So, a long time ago (1999), I bought a blue and white G3 Power Macintosh and filled all its memory slots with memory modules. I was running MacOS 9 at the time, and it was good.

Eventually, I upgraded to OS X, and soon thereafter the machine become unstable. I switch back to 9, and it became stable again. I ran all kinds of diagnostics, and the only detected problems were fixable file system nits that were probably a result of the crashes, not a cause of them. Still, I took the opportunity to pop in a new hard drive and controller (which really sped things up), but the box would still crash in OS X from time to time, usually when playing in iTunes. So it wasn't the disk drive's fault; I popped out the last memory module I installed, and lo and behold, the G3 became as solid as a rock. Normally the only reason I'd reboot it is to install an OS update, after a month or so.

I assumed that the RAM that I removed was bad. After all, it's possible to have a machine that is stable under a less advanced operating system like Mac OS 9, but unstable under a newer one like OS X. A lot of PC users had similar problems going from Windows 3.1 to Windows 95 or NT, after all.

That was more than a year ago. Since memory is so cheap now (128 Mb for $30), I decided to get another module. I installed it, and again, the machine started to become unstable under heavy load again. Again I removed the module, and the machine became reliable again. So I went back and returned it. Then I realized that perhaps there was something about the socket or board itself that was causing the crashes, and resigned myself to not being able to install more memory. Then I realized that the older module (256 Mb) which I took out from the last slot might not be bad after all, so I popped it into a slot where a smaller module (64 Mb) was sitting. Now I've got 192 Mb more RAM and it hasn't crashed since (cross fingers).

> _WHAT YOU SHOULD DO_: Retype the part of the G3 memory account that opens with the words containing "So, a long time" and closes with "month or so.". Work only from the G3 memory account above.

> _SUPPLIED MATERIAL_:
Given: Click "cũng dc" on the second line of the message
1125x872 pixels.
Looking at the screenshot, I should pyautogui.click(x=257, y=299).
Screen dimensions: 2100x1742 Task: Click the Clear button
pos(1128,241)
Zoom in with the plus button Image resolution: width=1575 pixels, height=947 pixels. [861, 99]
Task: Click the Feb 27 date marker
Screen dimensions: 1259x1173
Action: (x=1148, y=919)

> _SOLUTION_:
So, a long time ago (1999), I bought a blue and white G3 Power Macintosh and filled all its memory slots with memory modules. I was running MacOS 9 at the time, and it was good.

Eventually, I upgraded to OS X, and soon thereafter the machine become unstable. I switch back to 9, and it became stable again. I ran all kinds of diagnostics, and the only detected problems were fixable file system nits that were probably a result of the crashes, not a cause of them. Still, I took the opportunity to pop in a new hard drive and controller (which really sped things up), but the box would still crash in OS X from time to time, usually when playing in iTunes. So it wasn't the disk drive's fault; I popped out the last memory module I installed, and lo and behold, the G3 became as solid as a rock. Normally the only reason I'd reboot it is to install an OS update, after a month or so.